Reproduce exactly the lines from the one containing "This screenshot has width=1366, height=768." through the last line of the records below, both included, and nothing else.

━━━ RECORDS TO PROCESS ━━━

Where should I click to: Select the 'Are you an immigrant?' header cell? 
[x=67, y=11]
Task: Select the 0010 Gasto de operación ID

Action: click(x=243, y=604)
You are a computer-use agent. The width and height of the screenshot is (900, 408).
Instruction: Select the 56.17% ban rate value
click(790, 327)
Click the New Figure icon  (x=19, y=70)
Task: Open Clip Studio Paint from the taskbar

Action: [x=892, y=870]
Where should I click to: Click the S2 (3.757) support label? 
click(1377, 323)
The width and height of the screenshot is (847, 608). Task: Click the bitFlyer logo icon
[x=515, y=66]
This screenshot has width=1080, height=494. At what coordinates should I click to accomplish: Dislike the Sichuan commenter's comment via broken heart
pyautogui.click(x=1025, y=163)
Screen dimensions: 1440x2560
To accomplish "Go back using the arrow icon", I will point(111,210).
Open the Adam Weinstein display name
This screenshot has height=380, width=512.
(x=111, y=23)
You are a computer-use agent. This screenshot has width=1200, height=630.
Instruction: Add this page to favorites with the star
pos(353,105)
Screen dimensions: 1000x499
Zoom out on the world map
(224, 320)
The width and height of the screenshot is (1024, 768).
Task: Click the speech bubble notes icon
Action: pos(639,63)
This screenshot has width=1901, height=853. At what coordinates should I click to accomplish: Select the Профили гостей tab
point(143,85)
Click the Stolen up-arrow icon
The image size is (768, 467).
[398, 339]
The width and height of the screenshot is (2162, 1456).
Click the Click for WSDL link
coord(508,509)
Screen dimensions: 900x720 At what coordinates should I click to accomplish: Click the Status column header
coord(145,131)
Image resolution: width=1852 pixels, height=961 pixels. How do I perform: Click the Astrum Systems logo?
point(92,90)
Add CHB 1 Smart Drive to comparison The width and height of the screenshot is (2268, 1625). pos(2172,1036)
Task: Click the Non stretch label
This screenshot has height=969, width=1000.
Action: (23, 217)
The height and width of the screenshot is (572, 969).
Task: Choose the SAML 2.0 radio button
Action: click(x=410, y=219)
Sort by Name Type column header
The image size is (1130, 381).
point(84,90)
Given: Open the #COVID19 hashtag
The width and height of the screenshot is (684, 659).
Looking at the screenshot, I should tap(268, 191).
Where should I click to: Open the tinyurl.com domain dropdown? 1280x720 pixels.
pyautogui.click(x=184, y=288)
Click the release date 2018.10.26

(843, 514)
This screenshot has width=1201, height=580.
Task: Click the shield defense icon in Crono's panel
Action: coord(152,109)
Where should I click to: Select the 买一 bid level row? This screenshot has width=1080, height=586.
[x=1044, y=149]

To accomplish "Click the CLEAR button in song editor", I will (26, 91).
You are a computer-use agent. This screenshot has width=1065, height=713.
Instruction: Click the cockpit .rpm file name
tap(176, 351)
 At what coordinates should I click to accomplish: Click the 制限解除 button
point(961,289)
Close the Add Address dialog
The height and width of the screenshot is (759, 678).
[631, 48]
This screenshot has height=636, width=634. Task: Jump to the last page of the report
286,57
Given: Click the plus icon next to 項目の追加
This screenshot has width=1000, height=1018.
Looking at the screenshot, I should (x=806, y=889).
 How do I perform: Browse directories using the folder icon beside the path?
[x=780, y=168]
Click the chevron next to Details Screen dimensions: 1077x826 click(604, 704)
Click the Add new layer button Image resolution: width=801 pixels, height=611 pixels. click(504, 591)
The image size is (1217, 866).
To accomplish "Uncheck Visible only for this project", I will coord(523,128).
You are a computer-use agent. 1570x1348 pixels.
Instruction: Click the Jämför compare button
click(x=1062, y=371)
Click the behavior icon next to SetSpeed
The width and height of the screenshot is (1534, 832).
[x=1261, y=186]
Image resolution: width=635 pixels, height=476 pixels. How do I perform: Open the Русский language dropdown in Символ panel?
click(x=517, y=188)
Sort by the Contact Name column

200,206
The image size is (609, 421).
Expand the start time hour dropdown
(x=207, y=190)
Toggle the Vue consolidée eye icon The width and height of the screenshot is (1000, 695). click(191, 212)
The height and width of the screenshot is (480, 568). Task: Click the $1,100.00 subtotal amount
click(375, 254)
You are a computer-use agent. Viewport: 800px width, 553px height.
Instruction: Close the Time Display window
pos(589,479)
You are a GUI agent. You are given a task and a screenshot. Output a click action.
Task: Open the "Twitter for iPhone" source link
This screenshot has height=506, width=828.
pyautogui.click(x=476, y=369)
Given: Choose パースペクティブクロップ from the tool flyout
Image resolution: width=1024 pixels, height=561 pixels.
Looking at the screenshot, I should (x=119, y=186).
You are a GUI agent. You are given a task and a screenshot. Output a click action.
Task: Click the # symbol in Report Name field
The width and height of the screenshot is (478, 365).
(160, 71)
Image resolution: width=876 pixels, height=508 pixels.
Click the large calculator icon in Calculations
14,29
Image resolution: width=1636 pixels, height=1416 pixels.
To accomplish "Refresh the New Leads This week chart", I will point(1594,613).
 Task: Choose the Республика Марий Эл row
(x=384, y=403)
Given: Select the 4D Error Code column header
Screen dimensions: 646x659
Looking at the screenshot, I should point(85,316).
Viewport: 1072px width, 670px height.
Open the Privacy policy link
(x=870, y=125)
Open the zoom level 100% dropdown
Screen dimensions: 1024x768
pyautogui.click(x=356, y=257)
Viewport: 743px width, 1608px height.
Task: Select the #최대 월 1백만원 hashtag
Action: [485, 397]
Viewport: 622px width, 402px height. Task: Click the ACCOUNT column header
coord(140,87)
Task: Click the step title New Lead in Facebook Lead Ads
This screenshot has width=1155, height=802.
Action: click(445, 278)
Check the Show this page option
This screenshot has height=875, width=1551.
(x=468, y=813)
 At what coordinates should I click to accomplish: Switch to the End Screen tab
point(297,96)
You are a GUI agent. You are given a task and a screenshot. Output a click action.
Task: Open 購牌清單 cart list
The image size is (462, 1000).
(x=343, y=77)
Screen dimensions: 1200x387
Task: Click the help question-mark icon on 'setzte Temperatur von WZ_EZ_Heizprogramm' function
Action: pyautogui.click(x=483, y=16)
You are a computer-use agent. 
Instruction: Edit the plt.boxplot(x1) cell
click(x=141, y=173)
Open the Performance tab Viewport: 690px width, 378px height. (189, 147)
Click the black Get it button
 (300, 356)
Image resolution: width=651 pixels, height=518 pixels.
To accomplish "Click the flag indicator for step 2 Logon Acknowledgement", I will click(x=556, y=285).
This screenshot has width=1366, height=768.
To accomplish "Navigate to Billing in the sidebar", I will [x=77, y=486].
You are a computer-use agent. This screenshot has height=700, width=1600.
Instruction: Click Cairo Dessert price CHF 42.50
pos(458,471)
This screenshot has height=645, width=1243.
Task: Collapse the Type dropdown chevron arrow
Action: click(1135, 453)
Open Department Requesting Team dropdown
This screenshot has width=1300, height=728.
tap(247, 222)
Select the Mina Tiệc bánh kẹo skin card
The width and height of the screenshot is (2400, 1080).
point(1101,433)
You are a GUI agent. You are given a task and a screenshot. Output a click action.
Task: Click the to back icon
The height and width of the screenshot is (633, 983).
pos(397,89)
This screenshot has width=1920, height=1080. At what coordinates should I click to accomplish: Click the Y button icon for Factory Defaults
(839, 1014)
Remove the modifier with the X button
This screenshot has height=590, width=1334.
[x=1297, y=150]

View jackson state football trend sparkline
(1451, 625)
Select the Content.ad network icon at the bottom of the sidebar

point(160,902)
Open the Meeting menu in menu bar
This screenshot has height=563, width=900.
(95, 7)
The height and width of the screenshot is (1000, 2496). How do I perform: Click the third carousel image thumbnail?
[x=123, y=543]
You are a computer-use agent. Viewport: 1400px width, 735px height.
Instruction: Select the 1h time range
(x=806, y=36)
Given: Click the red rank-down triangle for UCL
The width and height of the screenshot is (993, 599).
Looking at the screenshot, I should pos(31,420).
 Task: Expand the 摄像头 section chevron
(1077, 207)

━━━

(TASK SOLUTION):
This screenshot has width=1366, height=768.
To accomplish "Navigate to Billing in the sidebar", I will [x=77, y=486].
You are a computer-use agent. This screenshot has height=700, width=1600.
Instruction: Click Cairo Dessert price CHF 42.50
pos(458,471)
This screenshot has height=645, width=1243.
Task: Collapse the Type dropdown chevron arrow
Action: click(1135, 453)
Open Department Requesting Team dropdown
This screenshot has width=1300, height=728.
tap(247, 222)
Select the Mina Tiệc bánh kẹo skin card
The width and height of the screenshot is (2400, 1080).
point(1101,433)
You are a GUI agent. You are given a task and a screenshot. Output a click action.
Task: Click the to back icon
The height and width of the screenshot is (633, 983).
pos(397,89)
This screenshot has width=1920, height=1080. At what coordinates should I click to accomplish: Click the Y button icon for Factory Defaults
(839, 1014)
Remove the modifier with the X button
This screenshot has height=590, width=1334.
[x=1297, y=150]

View jackson state football trend sparkline
(1451, 625)
Select the Content.ad network icon at the bottom of the sidebar

point(160,902)
Open the Meeting menu in menu bar
This screenshot has height=563, width=900.
(95, 7)
The height and width of the screenshot is (1000, 2496). How do I perform: Click the third carousel image thumbnail?
[x=123, y=543]
You are a computer-use agent. Viewport: 1400px width, 735px height.
Instruction: Select the 1h time range
(x=806, y=36)
Given: Click the red rank-down triangle for UCL
The width and height of the screenshot is (993, 599).
Looking at the screenshot, I should pos(31,420).
 Task: Expand the 摄像头 section chevron
(1077, 207)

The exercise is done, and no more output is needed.